Medical school graduates need to pass licensing exams to become practicing physicians. The United States Medical Licensing Examination (USMLE) is a three-part exam that assesses the knowledge and skills of medical professionals.


The USMLE consists of three exams:

  • Step 1: Tests basic science knowledge.
  • Step 2: Tests clinical knowledge and skills.
  • Step 3: Tests practical application of medical knowledge.

Each step has its own fees. As of 2021, the fees are as follows:

  • Step 1: $965
  • Step 2 CK: $990
  • Step 2 CS: $1,580
  • Step 3: $895-$1,510 (depending on the testing region)

Licensing Exams

In addition to the USMLE, there are other licensing exams that medical school graduates may need to pass. These include exams for specific medical specialties, such as the NCLEX for nurses and the COMLEX for osteopathic physicians.

The fees for these exams vary depending on the exam and location. For example, the NCLEX-RN exam fee is $200, while the COMLEX Level 1 exam fee is $805.

Exam Fees

The cost of licensing exams can add up quickly, especially when combined with the costs of medical school tuition and living expenses. It’s important for students to budget accordingly and plan ahead for these expenses.

Some schools offer financial assistance for exam fees, so students should check with their schools to see if they qualify for any support. Additionally, some states offer loan repayment programs for physicians who agree to practice in underserved areas, which may cover the cost of licensing exams.

In conclusion, aspiring physicians must pass licensing exams to practice medicine, and it’s important for them to plan and budget for these expenses. While the costs may seem daunting, there are resources available to help alleviate the financial burden.



Attending medical school is a significant investment in your future, both in terms of time and money. As we have seen, the costs associated with pursuing a career in medicine can be substantial, with tuition and fees alone ranging from tens to hundreds of thousands of dollars.

However, it’s important to remember that the long-term benefits of a medical education can far outweigh these costs. With high demand for qualified physicians, a career in medicine can offer financial stability and job security. In addition, the ability to help others and make a positive impact on people’s lives can be incredibly rewarding.
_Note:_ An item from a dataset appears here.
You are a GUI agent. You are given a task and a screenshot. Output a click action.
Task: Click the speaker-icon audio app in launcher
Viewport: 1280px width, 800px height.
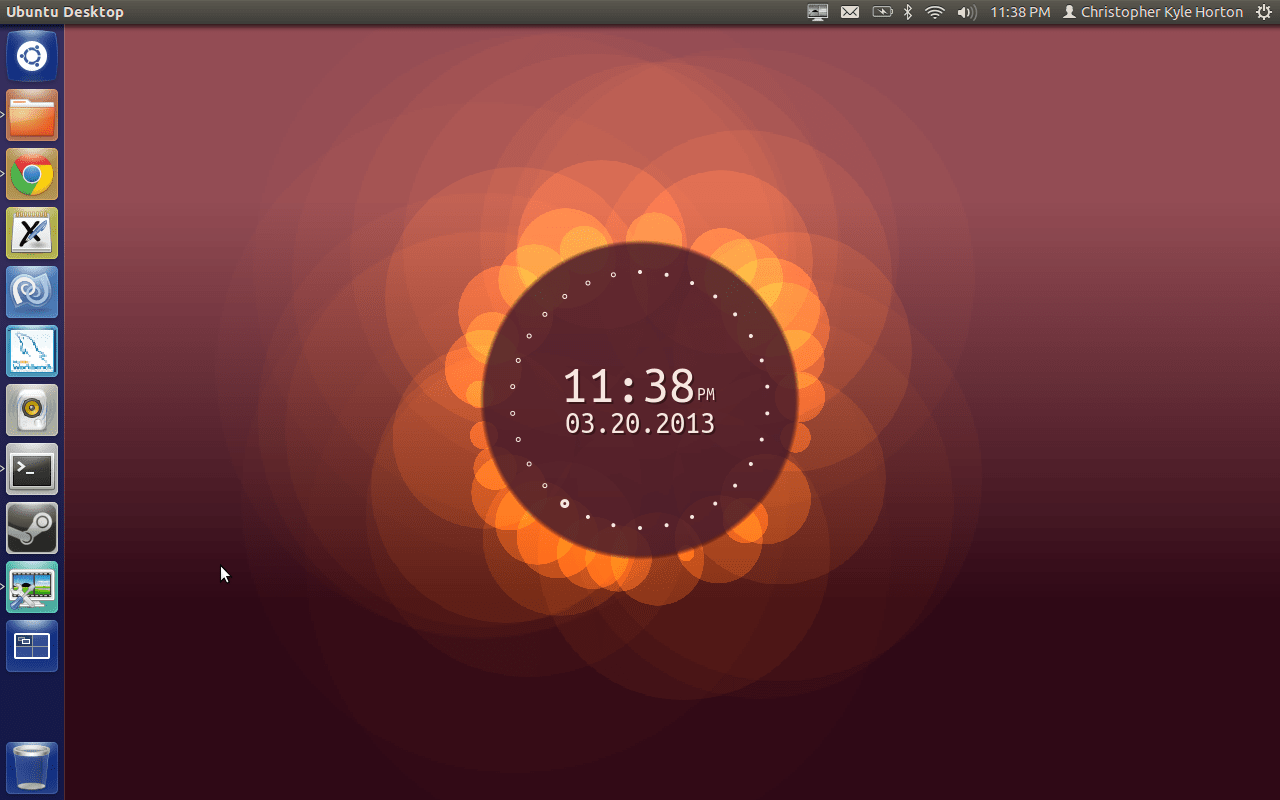click(x=31, y=410)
That being said, it’s essential to budget wisely and plan ahead when considering the costs of medical school. By researching different schools and programs, looking into available scholarships and financial aid, and carefully considering living expenses and other costs, you can better prepare yourself for this investment and minimize your financial burden.

In conclusion, while the costs of attending medical school may seem daunting, the rewards can be immeasurable. By taking a proactive approach to budgeting and financial planning, you can set yourself up for success and achieve your goals in the field of medicine.
Aspiring medical students are understandably concerned about the cost of attending medical school, and rightly so. The expenses can add up quickly, from tuition and fees to housing, books, and other necessities. However, by understanding the various costs associated with medical school and planning ahead, students can make informed decisions about their education and budget accordingly.
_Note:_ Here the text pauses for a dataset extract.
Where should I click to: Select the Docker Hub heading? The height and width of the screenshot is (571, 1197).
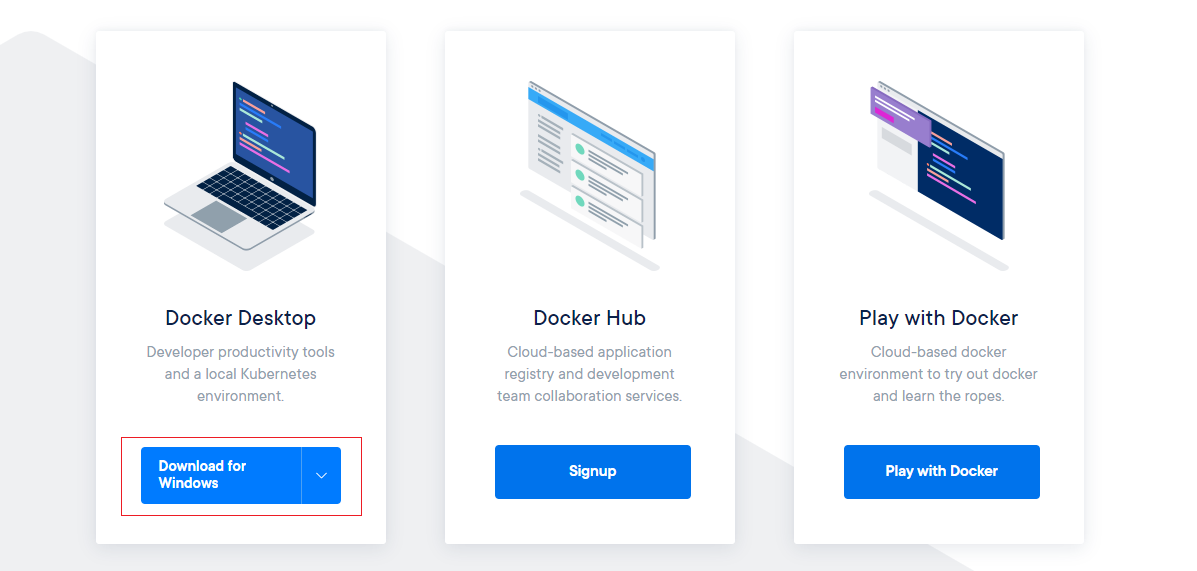(589, 318)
When considering medical school costs, it’s important to explore all options, including public and private schools, in-state and out-of-state tuition rates, and scholarships and financial aid opportunities. In addition, living expenses, such as housing, transportation, and food, should be factored into the equation. Other expenses, like textbooks, technology, and licensing exam fees, can also impact the overall cost of attending medical school.

By taking a strategic approach to budgeting for medical school, future doctors can ensure that they are able to obtain a high-quality education without accruing an overwhelming amount of debt. With careful planning, aspiring medical professionals can focus on achieving their career goals and making a positive impact on their communities in the years to come.